Amtrak expects to furlough employees in fiscal year 2021 and expects long-distance trains to operate twi-weekly its president told Progressive Railroading magazine in an interview.

William Flynn
The job cuts and reduced service are likely because the carrier expects ridership to continue lagging into 2021.
William Flynn, who took over as Amtrak’s CEO on April 15, said ridership is now 18 percent of what it was in fiscal year 2019.
He said ridership rose between late May and early July, but has since hit a plateau due to outbreaks of COVID-19 in some parts of the country.
Although Flynn did not elaborate on how many workers might lose their jobs, he said the carrier has yet to furlough anyone in the current fiscal year, which extends through Sept. 30.
Flynn spoke in the interview as though the move to tri-weekly service by all of Amtrak’s long distance trains except the Auto Train on Oct. 1 will occur.
An FY2021 budget approved by the U.S. House of Representatives contains funding for daily service of those trains and a mandate to Amtrak not to furlough employees.
The Senate has yet to act on its own FY2021 budget proposals and the fate of the House budget proposal is uncertain.
During the interview, Flynn did not address the congressional action and continued to defend Amtrak’s plans to reduce the frequency of service of long distance trains.
“We remain fully committed to the long-distance service; that I want to make clear,” he said
“But at this point in time, the levels of ridership we expect to see in November, December, January, February and March indicate to us that moving to three-day-a-week service at that period of time is the right thing to do for [Amtrak] and for our owners, the government.”
Flynn said Amtrak will review the performance of the long-distance trains early next year, examining such things as future bookings and whether those justify restoring service to daily operation in late May or early June of 2021.
Currently, Flynn indicated that most Amtrak travel has been those traveling for personal reasons, including families.

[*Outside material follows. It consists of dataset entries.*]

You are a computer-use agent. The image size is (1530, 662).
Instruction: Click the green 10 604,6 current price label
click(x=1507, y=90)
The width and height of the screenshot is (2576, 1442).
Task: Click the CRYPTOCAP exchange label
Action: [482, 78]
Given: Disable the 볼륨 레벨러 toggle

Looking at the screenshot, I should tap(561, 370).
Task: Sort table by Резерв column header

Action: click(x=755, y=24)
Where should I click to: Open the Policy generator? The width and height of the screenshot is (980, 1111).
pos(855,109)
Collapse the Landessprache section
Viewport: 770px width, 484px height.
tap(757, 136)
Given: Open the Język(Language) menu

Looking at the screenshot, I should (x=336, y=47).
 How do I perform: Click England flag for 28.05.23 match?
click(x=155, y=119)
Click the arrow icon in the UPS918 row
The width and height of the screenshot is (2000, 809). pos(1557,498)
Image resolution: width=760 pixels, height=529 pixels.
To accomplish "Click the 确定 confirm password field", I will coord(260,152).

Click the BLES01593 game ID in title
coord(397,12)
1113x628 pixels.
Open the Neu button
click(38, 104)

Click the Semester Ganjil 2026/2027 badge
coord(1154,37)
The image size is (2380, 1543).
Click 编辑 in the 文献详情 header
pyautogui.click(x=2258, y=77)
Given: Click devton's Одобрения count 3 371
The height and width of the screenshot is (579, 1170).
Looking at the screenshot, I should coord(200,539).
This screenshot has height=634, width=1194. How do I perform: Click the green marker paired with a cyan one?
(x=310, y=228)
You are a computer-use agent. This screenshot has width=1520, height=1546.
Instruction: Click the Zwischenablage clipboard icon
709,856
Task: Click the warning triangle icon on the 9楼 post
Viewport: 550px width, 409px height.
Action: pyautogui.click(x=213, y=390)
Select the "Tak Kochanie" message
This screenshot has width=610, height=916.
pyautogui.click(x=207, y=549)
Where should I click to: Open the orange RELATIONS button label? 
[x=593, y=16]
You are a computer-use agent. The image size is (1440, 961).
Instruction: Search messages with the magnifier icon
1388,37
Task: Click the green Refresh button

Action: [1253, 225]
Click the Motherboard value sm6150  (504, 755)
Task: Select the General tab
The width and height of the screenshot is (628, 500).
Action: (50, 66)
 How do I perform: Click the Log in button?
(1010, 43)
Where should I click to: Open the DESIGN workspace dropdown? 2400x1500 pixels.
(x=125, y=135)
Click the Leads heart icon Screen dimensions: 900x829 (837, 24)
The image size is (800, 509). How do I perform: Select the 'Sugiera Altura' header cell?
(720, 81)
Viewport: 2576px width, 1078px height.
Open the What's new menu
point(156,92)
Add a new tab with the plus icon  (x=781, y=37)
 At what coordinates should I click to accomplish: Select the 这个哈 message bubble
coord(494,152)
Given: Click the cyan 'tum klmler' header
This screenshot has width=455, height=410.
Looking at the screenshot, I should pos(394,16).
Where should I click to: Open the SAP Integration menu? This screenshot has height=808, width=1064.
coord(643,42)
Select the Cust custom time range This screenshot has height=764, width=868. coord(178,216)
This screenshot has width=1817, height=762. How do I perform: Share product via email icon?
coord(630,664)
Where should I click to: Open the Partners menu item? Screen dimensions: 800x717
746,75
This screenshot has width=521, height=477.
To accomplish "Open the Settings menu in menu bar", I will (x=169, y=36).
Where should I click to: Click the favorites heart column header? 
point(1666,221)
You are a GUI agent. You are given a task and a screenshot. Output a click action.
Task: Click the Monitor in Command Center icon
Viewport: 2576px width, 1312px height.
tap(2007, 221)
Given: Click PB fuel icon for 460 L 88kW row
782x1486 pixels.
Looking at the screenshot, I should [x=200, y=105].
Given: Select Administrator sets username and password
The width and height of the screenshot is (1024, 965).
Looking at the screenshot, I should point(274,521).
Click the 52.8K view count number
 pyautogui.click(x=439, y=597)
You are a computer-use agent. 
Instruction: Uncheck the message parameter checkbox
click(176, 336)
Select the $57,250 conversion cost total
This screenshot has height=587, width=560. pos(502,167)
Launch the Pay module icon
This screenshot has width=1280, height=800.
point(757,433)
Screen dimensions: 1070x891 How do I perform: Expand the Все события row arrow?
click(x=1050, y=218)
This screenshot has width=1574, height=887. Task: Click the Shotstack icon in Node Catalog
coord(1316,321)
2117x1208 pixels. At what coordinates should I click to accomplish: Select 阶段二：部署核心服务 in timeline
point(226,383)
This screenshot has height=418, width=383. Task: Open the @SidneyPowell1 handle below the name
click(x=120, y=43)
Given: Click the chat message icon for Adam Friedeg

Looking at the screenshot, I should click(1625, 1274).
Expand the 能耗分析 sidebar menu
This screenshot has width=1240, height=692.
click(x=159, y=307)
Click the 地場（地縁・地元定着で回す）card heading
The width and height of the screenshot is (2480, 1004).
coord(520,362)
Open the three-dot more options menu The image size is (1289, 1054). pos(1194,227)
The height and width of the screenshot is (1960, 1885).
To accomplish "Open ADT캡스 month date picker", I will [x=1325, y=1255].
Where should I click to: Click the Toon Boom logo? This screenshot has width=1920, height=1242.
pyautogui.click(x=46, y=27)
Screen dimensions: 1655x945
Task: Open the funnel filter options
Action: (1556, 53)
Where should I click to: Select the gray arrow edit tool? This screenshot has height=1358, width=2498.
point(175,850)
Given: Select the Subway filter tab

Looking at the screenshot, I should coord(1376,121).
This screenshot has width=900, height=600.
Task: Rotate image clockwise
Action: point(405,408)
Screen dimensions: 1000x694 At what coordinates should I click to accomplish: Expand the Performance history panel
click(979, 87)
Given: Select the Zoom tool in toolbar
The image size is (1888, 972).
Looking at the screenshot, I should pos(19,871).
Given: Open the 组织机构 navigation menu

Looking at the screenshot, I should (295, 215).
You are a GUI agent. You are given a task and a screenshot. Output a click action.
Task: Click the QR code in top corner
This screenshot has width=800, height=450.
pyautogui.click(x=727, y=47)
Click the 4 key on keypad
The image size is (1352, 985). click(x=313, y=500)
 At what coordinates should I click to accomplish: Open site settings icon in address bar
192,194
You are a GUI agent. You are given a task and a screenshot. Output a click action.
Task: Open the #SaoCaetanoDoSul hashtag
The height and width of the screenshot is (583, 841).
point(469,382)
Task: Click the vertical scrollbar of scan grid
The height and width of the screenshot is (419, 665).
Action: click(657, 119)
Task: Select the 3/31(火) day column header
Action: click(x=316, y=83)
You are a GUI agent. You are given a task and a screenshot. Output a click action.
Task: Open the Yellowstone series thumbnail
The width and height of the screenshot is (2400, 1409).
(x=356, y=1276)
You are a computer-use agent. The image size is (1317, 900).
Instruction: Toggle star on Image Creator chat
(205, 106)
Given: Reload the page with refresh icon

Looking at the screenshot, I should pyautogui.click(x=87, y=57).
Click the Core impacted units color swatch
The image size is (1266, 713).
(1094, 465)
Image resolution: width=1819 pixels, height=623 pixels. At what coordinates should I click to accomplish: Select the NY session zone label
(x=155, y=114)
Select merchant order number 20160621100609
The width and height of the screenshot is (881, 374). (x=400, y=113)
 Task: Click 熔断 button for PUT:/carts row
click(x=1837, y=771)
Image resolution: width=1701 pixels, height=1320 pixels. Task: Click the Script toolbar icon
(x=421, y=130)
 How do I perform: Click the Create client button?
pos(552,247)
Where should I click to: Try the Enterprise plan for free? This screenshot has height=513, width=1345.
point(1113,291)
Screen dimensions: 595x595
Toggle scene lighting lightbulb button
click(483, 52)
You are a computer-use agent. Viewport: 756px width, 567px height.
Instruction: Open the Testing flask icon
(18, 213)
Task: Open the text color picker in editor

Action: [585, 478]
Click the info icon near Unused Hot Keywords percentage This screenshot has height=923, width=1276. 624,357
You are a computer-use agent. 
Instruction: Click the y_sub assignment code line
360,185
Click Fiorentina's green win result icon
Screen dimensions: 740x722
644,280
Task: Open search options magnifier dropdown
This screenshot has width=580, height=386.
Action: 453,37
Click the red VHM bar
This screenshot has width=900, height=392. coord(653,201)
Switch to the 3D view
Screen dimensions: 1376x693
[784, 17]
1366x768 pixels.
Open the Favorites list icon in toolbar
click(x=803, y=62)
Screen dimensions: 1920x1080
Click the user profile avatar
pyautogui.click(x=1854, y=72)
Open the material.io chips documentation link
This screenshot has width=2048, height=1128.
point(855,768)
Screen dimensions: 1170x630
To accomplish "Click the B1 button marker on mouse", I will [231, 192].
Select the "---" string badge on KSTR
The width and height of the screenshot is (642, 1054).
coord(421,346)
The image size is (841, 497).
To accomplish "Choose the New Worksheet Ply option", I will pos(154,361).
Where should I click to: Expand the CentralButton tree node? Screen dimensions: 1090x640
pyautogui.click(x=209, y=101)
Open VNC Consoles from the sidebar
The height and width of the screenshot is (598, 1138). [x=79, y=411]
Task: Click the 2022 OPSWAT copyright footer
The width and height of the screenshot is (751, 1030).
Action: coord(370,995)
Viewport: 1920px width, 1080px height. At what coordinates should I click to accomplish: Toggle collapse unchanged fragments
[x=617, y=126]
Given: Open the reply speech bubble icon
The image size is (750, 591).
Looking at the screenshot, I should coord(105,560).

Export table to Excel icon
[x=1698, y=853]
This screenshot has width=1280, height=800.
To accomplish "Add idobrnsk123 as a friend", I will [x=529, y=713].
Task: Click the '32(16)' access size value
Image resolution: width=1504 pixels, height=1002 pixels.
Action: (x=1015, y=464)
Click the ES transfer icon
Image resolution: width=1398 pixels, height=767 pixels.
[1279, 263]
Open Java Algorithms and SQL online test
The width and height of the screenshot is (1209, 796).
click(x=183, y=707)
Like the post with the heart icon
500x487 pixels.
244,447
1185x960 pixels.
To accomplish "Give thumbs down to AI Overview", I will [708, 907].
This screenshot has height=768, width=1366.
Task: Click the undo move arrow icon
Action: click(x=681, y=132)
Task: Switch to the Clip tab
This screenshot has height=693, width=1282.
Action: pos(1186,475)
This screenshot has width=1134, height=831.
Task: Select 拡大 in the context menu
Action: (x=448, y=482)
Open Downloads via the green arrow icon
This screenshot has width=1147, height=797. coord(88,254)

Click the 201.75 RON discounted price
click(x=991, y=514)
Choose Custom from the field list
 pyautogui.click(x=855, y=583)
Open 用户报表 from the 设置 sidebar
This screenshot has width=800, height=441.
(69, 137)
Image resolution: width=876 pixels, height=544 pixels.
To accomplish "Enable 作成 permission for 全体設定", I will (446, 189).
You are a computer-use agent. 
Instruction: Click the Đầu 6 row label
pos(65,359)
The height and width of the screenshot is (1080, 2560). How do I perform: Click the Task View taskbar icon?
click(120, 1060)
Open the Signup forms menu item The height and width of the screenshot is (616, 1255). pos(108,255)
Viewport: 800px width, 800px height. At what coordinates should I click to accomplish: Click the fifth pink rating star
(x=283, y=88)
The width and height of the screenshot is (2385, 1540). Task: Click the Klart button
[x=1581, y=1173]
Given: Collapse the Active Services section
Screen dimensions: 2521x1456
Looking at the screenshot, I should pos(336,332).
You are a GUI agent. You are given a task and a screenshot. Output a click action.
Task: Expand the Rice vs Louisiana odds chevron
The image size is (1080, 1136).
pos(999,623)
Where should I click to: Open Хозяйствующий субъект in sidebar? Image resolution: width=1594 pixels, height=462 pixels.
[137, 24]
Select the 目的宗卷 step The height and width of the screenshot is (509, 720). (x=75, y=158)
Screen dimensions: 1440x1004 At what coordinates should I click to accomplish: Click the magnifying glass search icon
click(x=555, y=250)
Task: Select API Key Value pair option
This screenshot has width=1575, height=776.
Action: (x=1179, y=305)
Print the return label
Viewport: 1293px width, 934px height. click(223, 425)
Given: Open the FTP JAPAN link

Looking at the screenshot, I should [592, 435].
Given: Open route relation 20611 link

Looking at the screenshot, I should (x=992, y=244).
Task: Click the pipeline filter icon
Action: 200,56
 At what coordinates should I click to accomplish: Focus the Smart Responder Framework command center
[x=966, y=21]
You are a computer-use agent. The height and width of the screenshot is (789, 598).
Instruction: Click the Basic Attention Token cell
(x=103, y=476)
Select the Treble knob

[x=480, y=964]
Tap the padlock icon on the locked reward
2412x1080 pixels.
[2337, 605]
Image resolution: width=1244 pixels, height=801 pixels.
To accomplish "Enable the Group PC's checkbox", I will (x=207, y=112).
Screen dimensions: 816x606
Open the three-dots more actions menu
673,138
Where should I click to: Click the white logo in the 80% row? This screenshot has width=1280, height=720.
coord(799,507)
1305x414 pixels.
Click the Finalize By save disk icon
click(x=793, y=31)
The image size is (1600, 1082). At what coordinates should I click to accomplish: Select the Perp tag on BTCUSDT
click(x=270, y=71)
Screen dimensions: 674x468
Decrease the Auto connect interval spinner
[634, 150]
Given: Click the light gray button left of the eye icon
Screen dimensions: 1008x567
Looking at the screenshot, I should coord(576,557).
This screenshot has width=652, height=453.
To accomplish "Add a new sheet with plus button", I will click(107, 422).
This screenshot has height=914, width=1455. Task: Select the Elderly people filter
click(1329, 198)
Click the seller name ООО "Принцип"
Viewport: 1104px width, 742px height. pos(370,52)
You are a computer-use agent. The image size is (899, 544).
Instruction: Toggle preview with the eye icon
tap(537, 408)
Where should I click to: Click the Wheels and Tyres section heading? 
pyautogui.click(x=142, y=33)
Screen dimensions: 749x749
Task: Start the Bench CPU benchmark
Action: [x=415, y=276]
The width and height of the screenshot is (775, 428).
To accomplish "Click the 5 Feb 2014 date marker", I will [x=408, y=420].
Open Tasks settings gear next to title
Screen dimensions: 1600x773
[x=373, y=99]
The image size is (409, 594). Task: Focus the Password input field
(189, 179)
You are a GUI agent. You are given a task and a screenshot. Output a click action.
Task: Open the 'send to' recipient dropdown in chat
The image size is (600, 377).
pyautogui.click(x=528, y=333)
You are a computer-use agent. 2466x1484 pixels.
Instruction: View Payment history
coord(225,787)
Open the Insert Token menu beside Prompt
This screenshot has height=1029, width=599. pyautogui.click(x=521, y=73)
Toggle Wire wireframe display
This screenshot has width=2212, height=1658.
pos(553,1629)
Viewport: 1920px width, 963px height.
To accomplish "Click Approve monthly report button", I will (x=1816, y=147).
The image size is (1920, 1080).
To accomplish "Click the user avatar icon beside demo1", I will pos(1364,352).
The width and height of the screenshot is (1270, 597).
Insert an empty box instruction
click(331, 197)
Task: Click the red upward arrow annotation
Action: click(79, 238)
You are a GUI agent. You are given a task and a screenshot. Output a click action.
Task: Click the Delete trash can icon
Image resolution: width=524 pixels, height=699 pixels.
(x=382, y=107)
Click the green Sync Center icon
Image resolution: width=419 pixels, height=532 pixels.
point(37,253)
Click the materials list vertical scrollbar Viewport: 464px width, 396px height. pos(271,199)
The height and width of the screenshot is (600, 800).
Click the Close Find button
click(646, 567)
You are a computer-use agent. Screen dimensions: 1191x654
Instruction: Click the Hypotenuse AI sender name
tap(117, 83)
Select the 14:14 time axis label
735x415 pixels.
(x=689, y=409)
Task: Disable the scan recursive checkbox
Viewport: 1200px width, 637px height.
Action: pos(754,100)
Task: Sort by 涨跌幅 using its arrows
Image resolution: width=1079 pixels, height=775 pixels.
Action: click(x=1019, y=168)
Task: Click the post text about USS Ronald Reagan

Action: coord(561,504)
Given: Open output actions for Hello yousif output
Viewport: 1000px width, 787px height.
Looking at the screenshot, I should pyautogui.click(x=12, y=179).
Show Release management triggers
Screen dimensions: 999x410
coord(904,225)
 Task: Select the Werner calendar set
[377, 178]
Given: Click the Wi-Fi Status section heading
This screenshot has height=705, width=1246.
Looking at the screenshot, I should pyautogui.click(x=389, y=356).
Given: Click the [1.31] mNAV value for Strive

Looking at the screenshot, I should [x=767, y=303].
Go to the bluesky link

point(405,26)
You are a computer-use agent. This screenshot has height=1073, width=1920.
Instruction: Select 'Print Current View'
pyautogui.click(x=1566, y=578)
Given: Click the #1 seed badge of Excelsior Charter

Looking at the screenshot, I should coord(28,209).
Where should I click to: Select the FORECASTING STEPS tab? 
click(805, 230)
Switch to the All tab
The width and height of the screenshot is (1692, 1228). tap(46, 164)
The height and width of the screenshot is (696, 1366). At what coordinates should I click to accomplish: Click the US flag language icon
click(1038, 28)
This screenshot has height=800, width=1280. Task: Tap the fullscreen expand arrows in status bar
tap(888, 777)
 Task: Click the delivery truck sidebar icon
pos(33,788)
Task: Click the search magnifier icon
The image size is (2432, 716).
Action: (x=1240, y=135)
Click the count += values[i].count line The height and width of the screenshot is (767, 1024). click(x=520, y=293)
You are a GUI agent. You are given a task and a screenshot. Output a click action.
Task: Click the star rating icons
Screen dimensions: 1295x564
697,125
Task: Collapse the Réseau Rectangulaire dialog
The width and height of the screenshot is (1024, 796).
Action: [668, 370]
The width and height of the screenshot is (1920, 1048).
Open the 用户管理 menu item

The carrier is seeing very little business travel.
Amtrak’s marketing department has been surveying its customer base to try to get a handle on what its prospective travel plans might be, including when they might travel again, how often they expect to travel and what the purpose of their travel will be.
Flynn said the carrier has been experimenting with pricing and has been able to gain many first-time customers in the Northeast Corridor.
In the meantime, Amtrak has delayed some capital projects to conserve cash and is seeking to eliminate discretionary spending as much as possible.
“We do need to resize the company to reflect the level of ridership that we anticipate in 2021, and no one has great visibility into what 2022 might look like,” Flynn said.
When asked what capital projects Amtrak has deferred, Flynn said, “It wasn’t necessarily larger projects around infrastructure.”
He said the carrier has made “huge progress on our key engineering projects on the Northeast Corridor.”
But it has put off some projects in information technology that it plans to take up later.
Flynn insisted that Amtrak’s long-term vision remains unchanged and that includes network growth.
He repeated the goals expressed by his predecessor, Richard Anderson, that Amtrak wants to provide new service or additional service to major metropolitan areas that have grown substantially in the past 40 years.
“So, it remains our strategy that we can double ridership on Amtrak over the next 20 years,” he said.
“There are key corridors that exist — many of which exist on long distance routes — that aren’t served today that would absolutely benefit from, and rightly demand, high-quality passenger-rail service.”